Raw records
= = = = =

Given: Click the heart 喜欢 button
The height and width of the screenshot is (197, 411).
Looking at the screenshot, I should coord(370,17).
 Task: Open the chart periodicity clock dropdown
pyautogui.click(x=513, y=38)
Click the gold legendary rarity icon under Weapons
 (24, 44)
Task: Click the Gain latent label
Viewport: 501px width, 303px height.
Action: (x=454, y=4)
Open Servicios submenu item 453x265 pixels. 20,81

= = = = =

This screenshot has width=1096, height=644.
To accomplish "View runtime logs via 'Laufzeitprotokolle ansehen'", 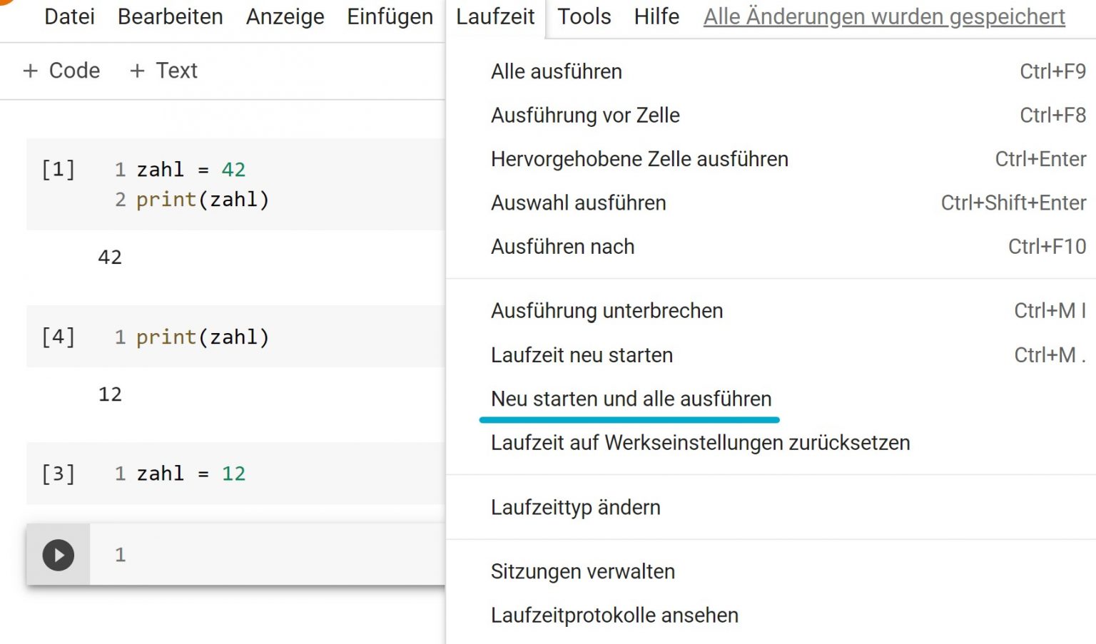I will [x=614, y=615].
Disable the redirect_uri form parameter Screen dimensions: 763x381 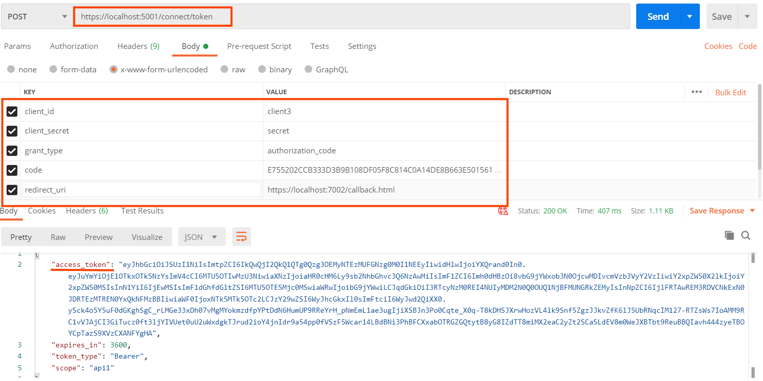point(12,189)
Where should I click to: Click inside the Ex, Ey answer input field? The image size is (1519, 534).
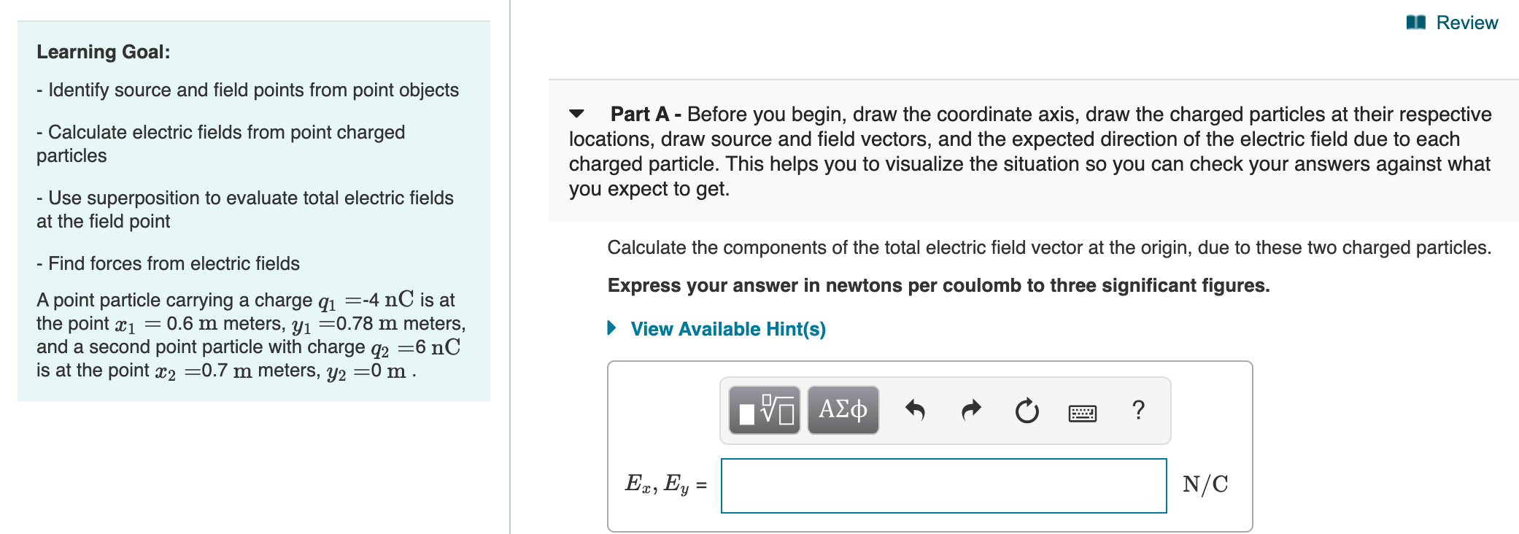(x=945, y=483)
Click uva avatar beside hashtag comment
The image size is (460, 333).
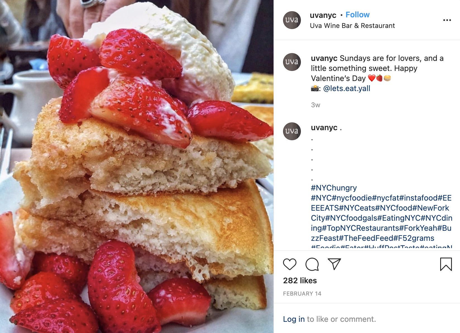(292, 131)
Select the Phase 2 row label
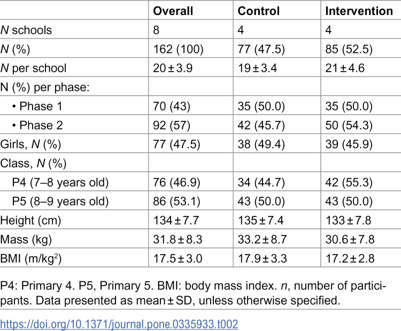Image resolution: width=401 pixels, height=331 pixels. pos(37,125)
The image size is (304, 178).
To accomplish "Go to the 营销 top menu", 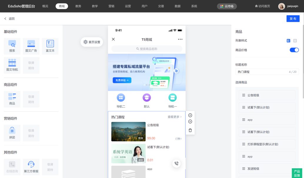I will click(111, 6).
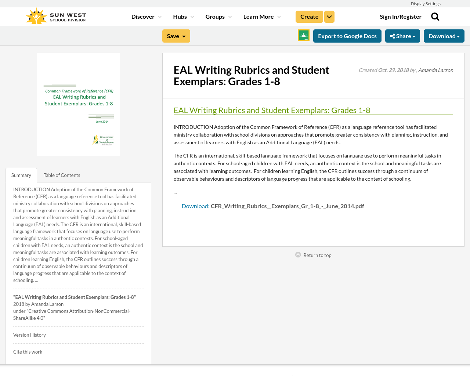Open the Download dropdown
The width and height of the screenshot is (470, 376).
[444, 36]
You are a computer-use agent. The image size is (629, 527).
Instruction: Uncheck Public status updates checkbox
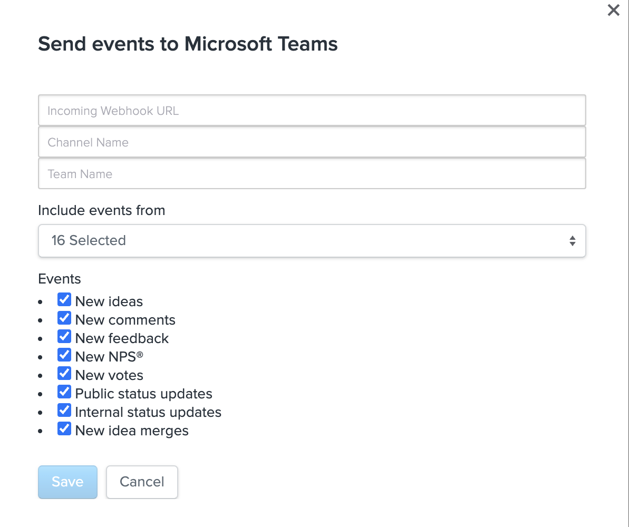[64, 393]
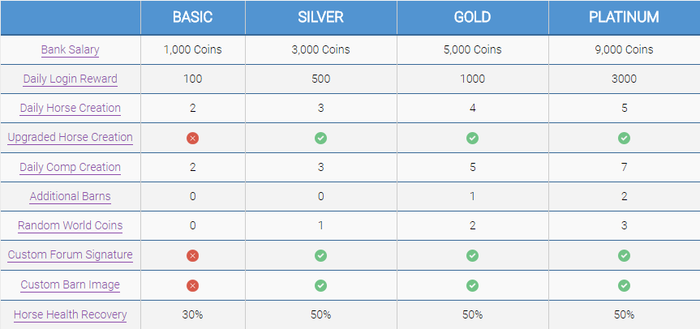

= = = = =

Aim of the task ▸ Express the data from the line containing "Given: Click the heart 喜欢 button" through the line containing "Open Servicios submenu" as a Markdown table with two columns, Number for the row number and Entry for the line itself, omitting any blank lines.

Written response ▸
| Number | Entry |
|---|---|
| 1 | Given: Click the heart 喜欢 button |
| 2 | The height and width of the screenshot is (197, 411). |
| 3 | Looking at the screenshot, I should coord(370,17). |
| 4 |  Task: Open the chart periodicity clock dropdown |
| 5 | pyautogui.click(x=513, y=38) |
| 6 | Click the gold legendary rarity icon under Weapons |
| 7 |  (24, 44) |
| 8 | Task: Click the Gain latent label |
| 9 | Viewport: 501px width, 303px height. |
| 10 | Action: (x=454, y=4) |
| 11 | Open Servicios submenu item 453x265 pixels. 20,81 |